WHAT TO PRODUCE —
Please convert the lines below into a Markdown table with the columns "Row" and "Line," numbering each row and omitting blank lines. Keep the pictures out of the table.

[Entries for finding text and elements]
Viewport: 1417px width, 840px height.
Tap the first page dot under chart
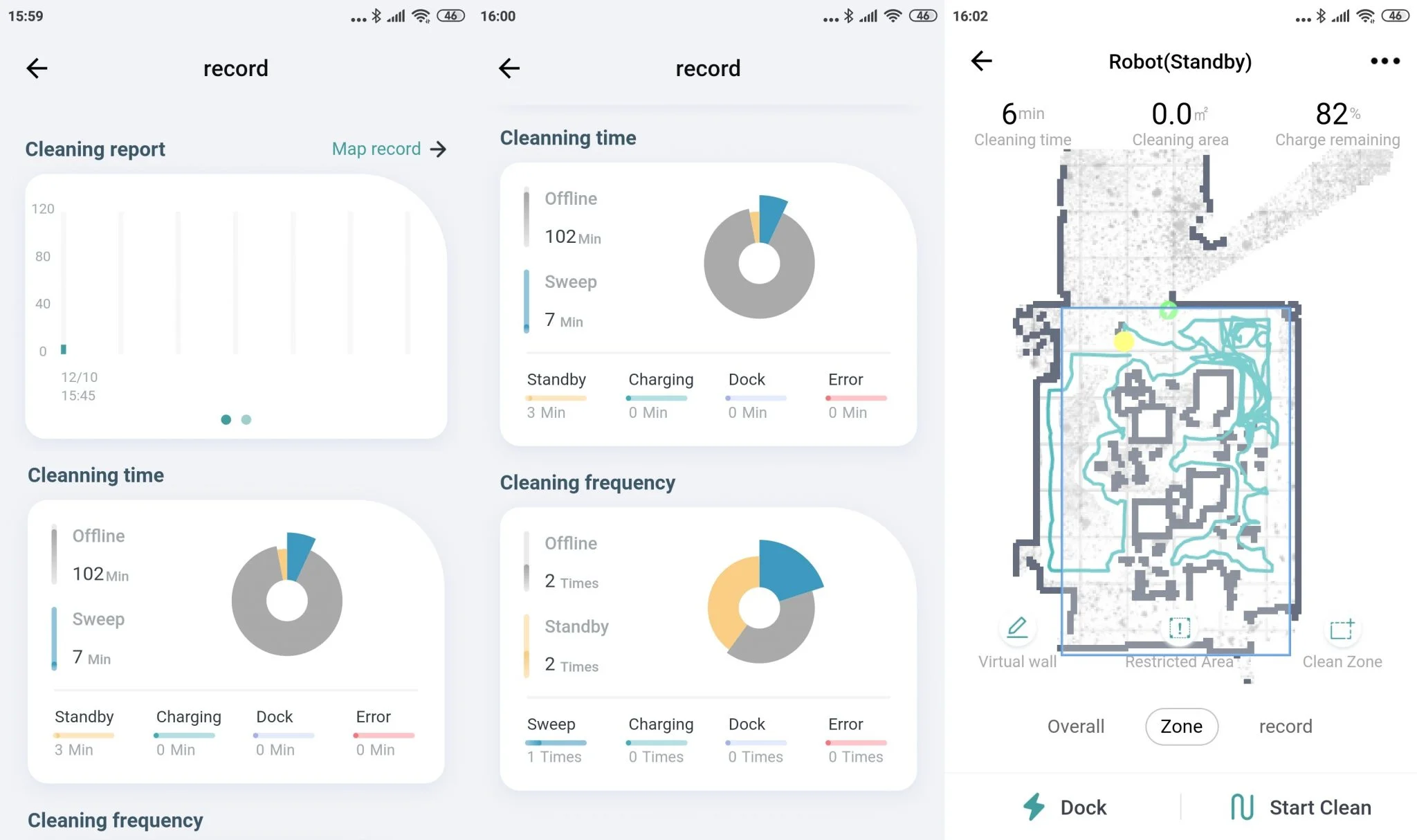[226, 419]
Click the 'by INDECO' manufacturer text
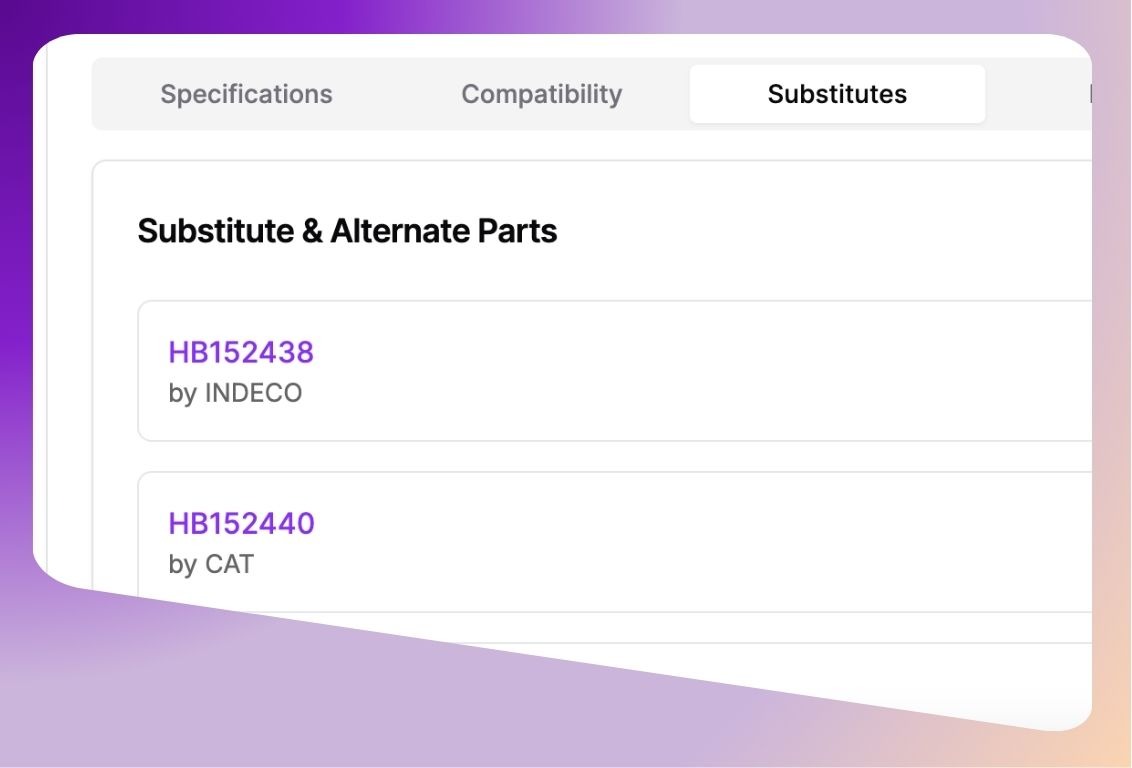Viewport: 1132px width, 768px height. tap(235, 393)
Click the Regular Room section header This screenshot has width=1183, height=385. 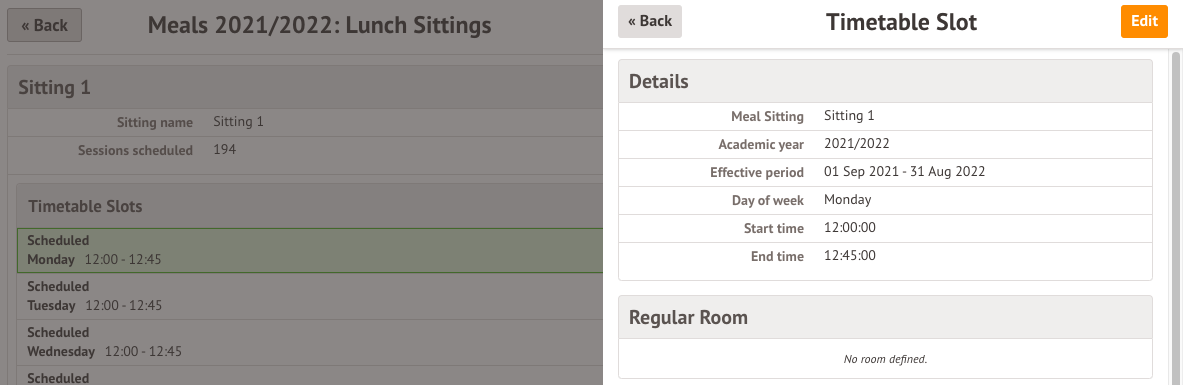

FINAL RESULT —
| Row | Line |
|---|---|
| 1 | Viewport: 1417px width, 840px height. |
| 2 | Tap the first page dot under chart |
| 3 | [226, 419] |
| 4 | Click the 'by INDECO' manufacturer text |
| 5 | Viewport: 1132px width, 768px height. tap(235, 393) |
| 6 | Click the Regular Room section header This screenshot has width=1183, height=385.  |